On 4/7/2012 9:43 AM, Emmanuel Noobadmin wrote:
On 4/7/12, Stan Hoeppner stan@hardwarefreak.com wrote:
Firstly, thanks for the comprehensive reply. :)
I'll assume "networked storage nodes" means NFS, not FC/iSCSI SAN, in which case you'd have said "SAN".
I haven't decided on that but it would either be NFS or iSCSI over Gigabit. I don't exactly get a big budget for this. iSCSI because I planned to do md/mpath over two separate switches so that if one switch explodes, the email service would still work.
So it seems you have two courses of action:
Identify individual current choke points and add individual systems and storage to eliminate those choke points.
Analyze your entire workflow and all systems, identifying all choke points, then design a completely new well integrated storage architecture that solves all current problems and addresses future needs
Adding an NFS server and moving infrequently (old) accessed files to alternate storage will alleviate your space problems. But it will probably not fix some of the other problems you mention, such as servers bogging down and becoming unresponsive, as that's not a space issue. The cause of that would likely be an IOPS issue, meaning you don't have enough storage spindles to service requests in a timely manner.
Less complexity and cost is always better. CPU throughput isn't a factor in mail workloads--it's all about IO latency. A 1U NFS server with 12 drive JBOD is faster, cheaper, easier to setup and manage, sucks less juice and dissipates less heat than 4 1U servers each w/ 4 drives.
My worry is that if that one server dies, everything is dead. With at least a pair of servers, I could keep it running, or if necessary, restore the accounts on the dead servers from backup, make some config changes and have everything back running while waiting for replacement hardware.
You are a perfect candidate for VMware ESX. The HA feature will do exactly what you want. If one physical node in the cluster dies, HA automatically restarts the dead VMs on other nodes, transparently. Clients will will have to reestablish connections, but everything else will pretty much be intact. Worse case scenario will possibly be a few corrupted mailboxes that were being written when the hardware crashed.
A SAN is required for such a setup. I had extensive experience with ESX and HA about 5 years ago and it works as advertised. After 5 years it can only have improved. It's not "cheap" but usually pays for itself due to being able to consolidate the workload of dozens of physical servers into just 2 or 3 boxes.
I don't recall seeing your user load or IOPS requirements so I'm making some educated guesses WRT your required performance and total storage.
I'm embarrassed to admit I don't have hard numbers on the user load except the rapidly dwindling disk space count and the fact when the web-based mail application try to list and check disk quota, it can bring the servers to a crawl.
Maybe just starting with a description of your current hardware setup and number of total users/mailboxes would be a good starting point.
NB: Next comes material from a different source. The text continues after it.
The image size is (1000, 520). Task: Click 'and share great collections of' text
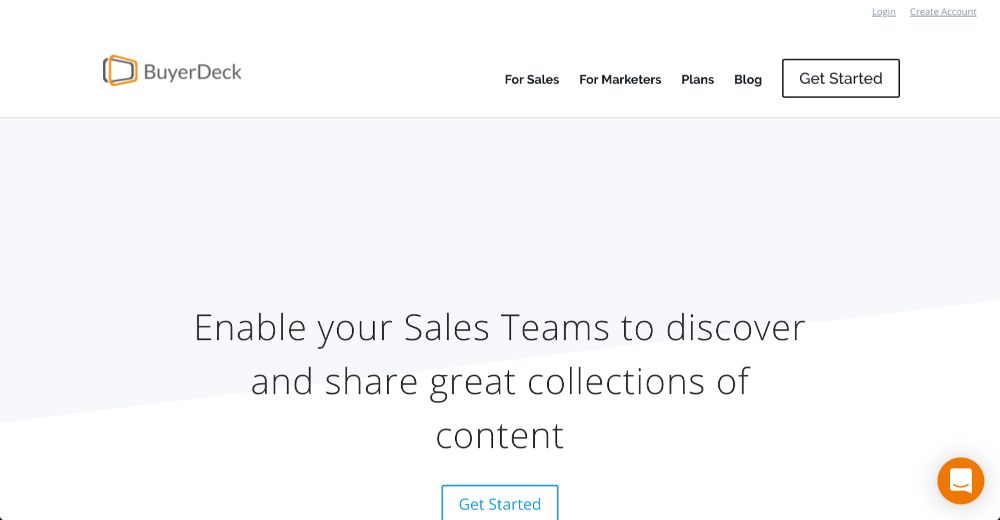click(x=499, y=382)
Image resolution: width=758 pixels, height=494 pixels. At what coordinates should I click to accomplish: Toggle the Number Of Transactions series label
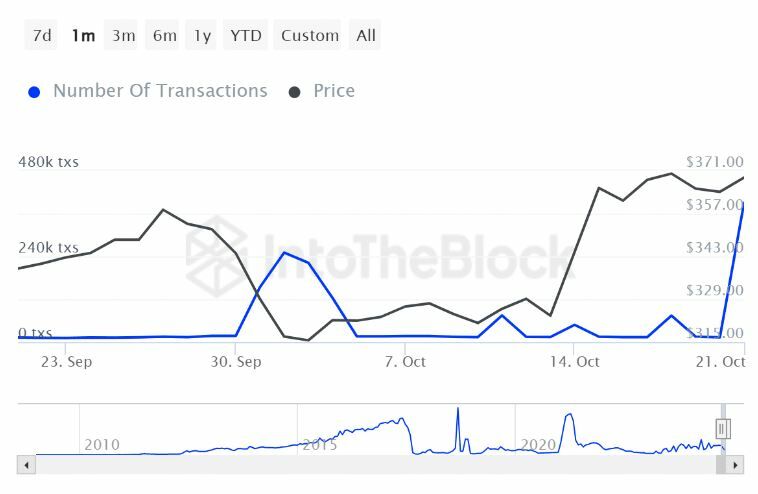pos(160,91)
How many servers do you have, what storage is connected to each, percent of MUA POP/IMAP connections from user PCs versus those from webmail applications, etc, etc.
Probably the single most important piece of information would be the hardware specs of your current Dovecot server, CPUs/RAM/disk array, etc, and what version of Dovecot you're running.
The focus of your email is building a storage server strictly to offload old mail and free up space on the Dovecot server. From the sound of things, this may not be sufficient to solve all your problems.
My lame excuse is that I'm just the web dev who got caught holding the server admin potato.
Baptism by fire. Ouch. What doesn't kill you makes you stronger. ;)
is nearly irrelevant for a mail workload, you can see it's much cheaper to scale capacity and IOPS with a single node w/fat storage than with skinny nodes w/thin storage. Ok, so here's the baseline config I threw together:
One of my concern is that heavy IO on the same server slow the overall performance even though the theoretical IOPS of the total drives are the same on 1 and on X servers. Right now, the servers are usually screeching to a halt, to the point of even locking out SSH access due to IOWait sending the load in top to triple digits.
If multiple servers are screeching to a halt due to iowait, either all of your servers individual disks are overloaded, or you already have shared storage. We really need more info on your current architecture. Right now we don't knw if we're talking about 4 servers or 40., 100 users or 10,000.
Some host failure redundancy is about all you'd gain from the farm setup. Dovecot shouldn't barf due to one NFS node being down, only hiccup. I.e. only imap process accessing files on the downed node would have trouble.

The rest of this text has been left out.